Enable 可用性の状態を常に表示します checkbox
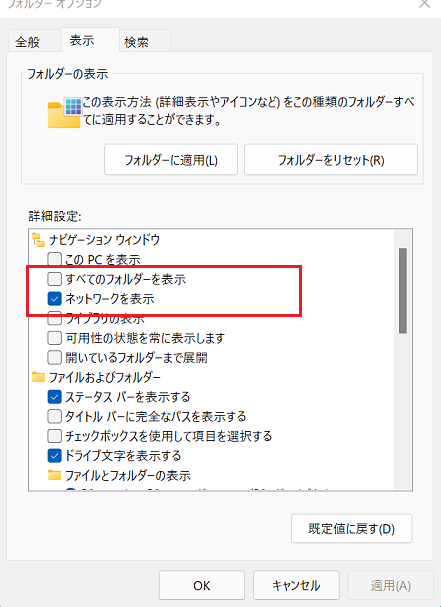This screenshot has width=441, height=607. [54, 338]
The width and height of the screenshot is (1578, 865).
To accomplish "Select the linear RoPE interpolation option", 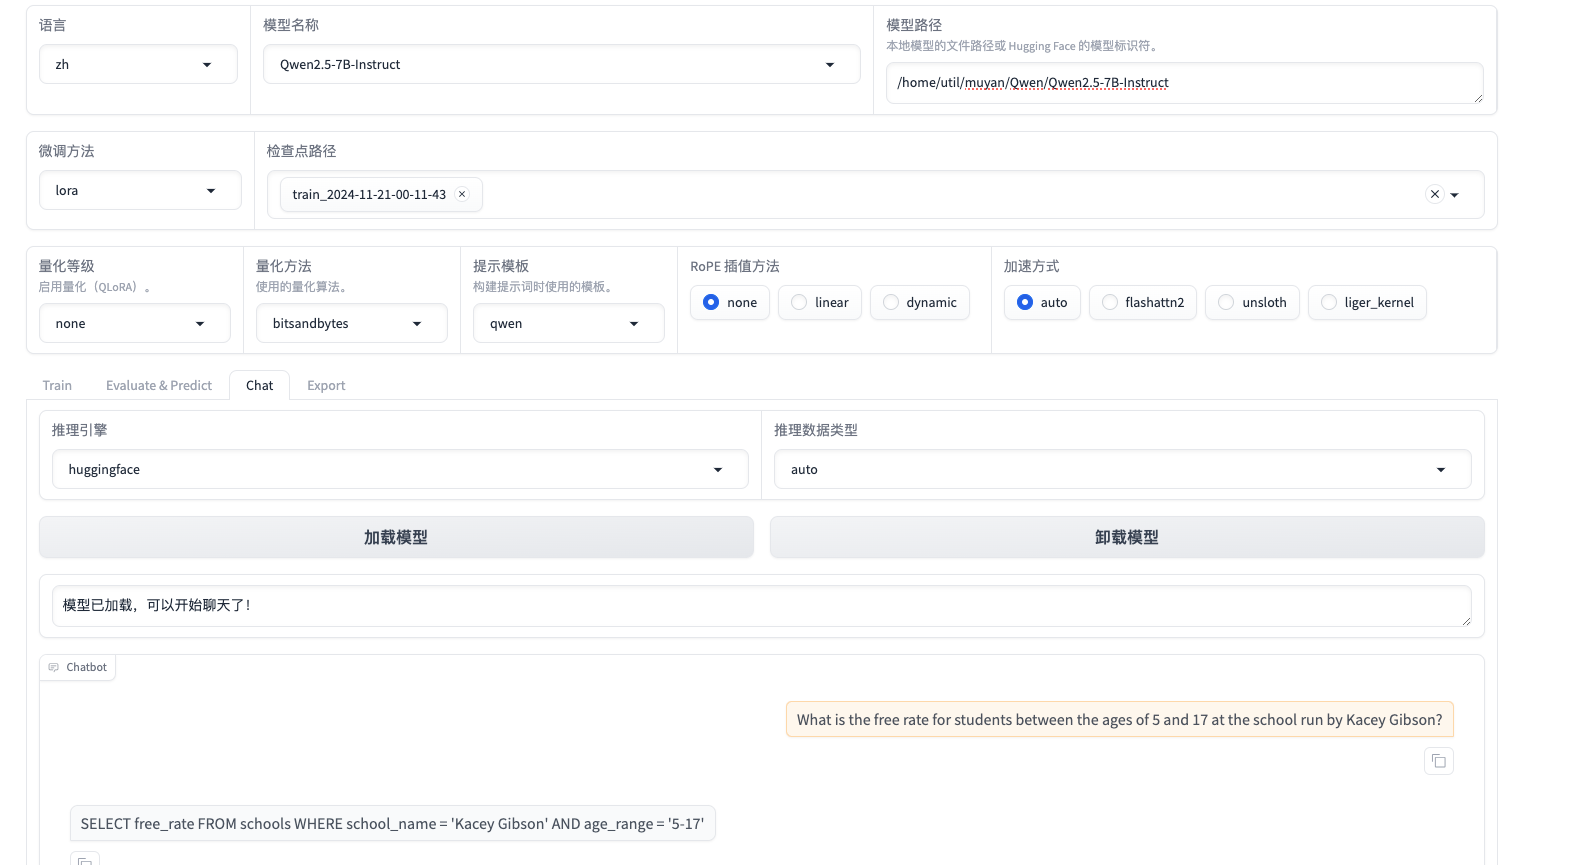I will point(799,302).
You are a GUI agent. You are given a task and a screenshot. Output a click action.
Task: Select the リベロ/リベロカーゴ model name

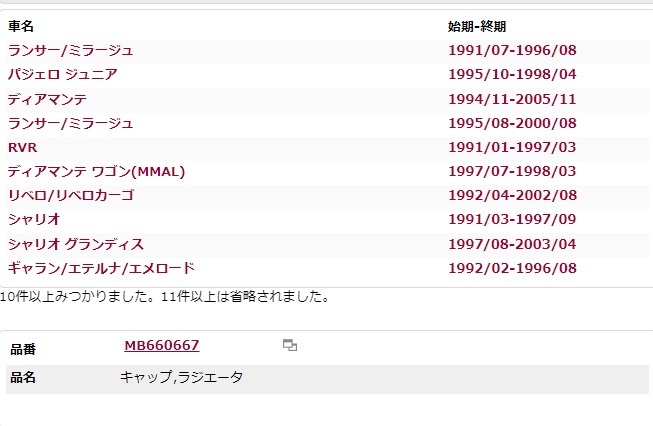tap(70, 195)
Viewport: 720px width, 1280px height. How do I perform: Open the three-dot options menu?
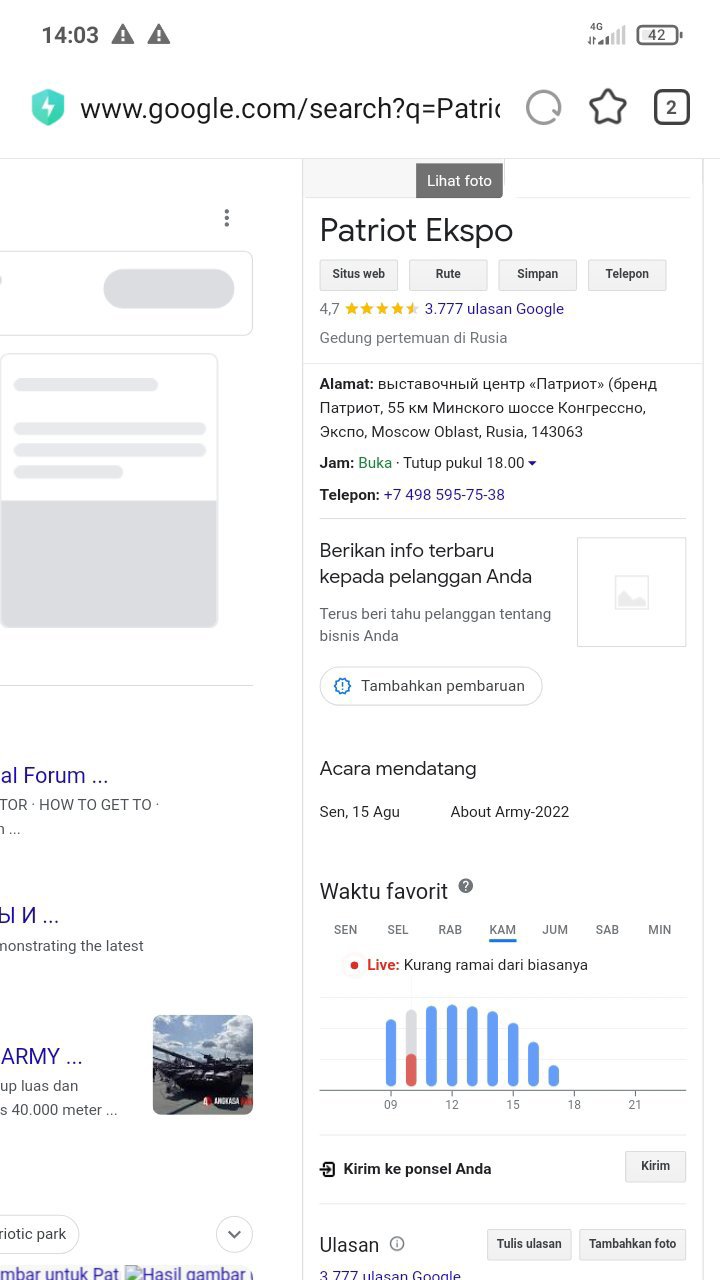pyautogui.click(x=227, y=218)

...

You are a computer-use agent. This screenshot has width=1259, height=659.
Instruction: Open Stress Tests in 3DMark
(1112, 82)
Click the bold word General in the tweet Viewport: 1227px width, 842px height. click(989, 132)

--

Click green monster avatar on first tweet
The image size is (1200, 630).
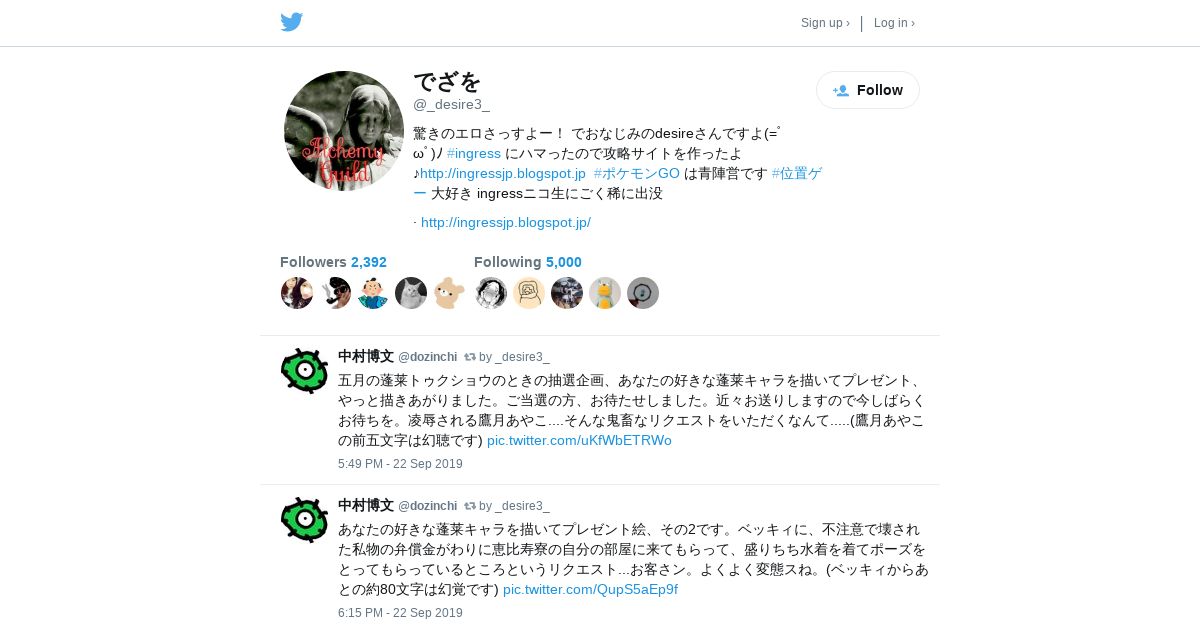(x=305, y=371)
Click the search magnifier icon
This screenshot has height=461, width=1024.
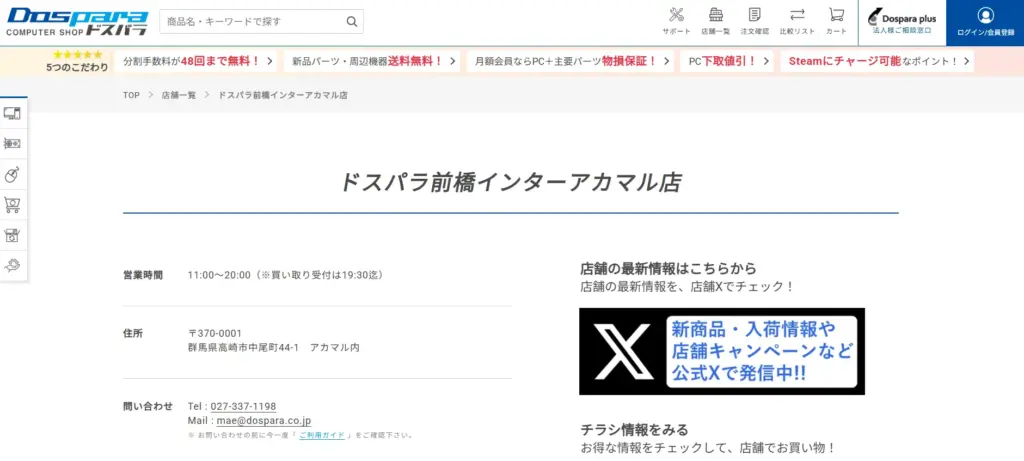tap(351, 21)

- ABOUT THIS EXERCISE -
The lines above starting at the one that contains "Instruction: Open Stress Tests in 3DMark" and ending at the one that contains "Click the bold" must be transcribed exactly, and no other lines may appear.

- TASK RESPONSE -
Instruction: Open Stress Tests in 3DMark
(1112, 82)
Click the bold word General in the tweet Viewport: 1227px width, 842px height. click(989, 132)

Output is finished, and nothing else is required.